There has been a lot of emphasis on Road Safety – it has always been there, but recently the authorities have started to enforce it rather sternly. I welcomed the rule making helmets mandatory for two-wheelers, and seat belts for four-wheelers, among the others where periodic checks were made to ensure that drivers weren’t driving under the influence . Of course, the traffic cops aren’t omnipresent and couldn’t guarantee that every single driver wasn’t a threat to themselves, and more importantly, others on the road.
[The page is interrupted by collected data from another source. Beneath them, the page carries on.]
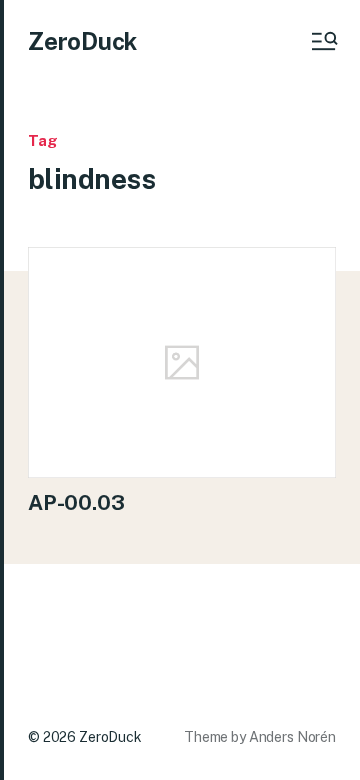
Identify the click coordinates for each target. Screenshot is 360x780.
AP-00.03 (76, 502)
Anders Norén (292, 737)
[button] (323, 41)
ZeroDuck (82, 41)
These actions were to increase the probability of someone’s chances of survival when a mishap occurs.
There must be regulations that would not allow a transport vehicle to carry rods and other construction material protruding outside, but with the long string of legal terms and alternatives used, I gave up on my search for it. Of course, I understand that there are times when the material being carried will protrude, but should those vehicles necessarily be allowed to go on the roads when its rush hour? Can’t a permit be made mandatory for such vehicles in which the route and time when it has to move is made of and approved? A simple search for ‘road driver protruding rods’ on our favorite search engine yields plenty of articles from news agencies that have the necessary information on the hazards of such vehicles.
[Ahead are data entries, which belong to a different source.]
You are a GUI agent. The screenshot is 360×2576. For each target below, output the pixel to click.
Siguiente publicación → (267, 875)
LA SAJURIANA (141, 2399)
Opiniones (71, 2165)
I was a witness to one accident in which, fortunately, no one was injured, where a rather large metal tube fell of a vehicle and the driver behind the vehicle was able to brake in time. What surprises me is the ease at which this can be enforced – there is no need for special equipment to check if rods are protruding from beyond a vehicle. Clearly, something is wrong – the motive with which road safety is enforced becomes questionable when such an easy safety hazard is let go of. No seat belt, helmet can guarantee survival in a case where a rod or tube falls of such a vehicle.
For those curious, the two pictures above were taken when the vehicle I was driving wasn’t moving.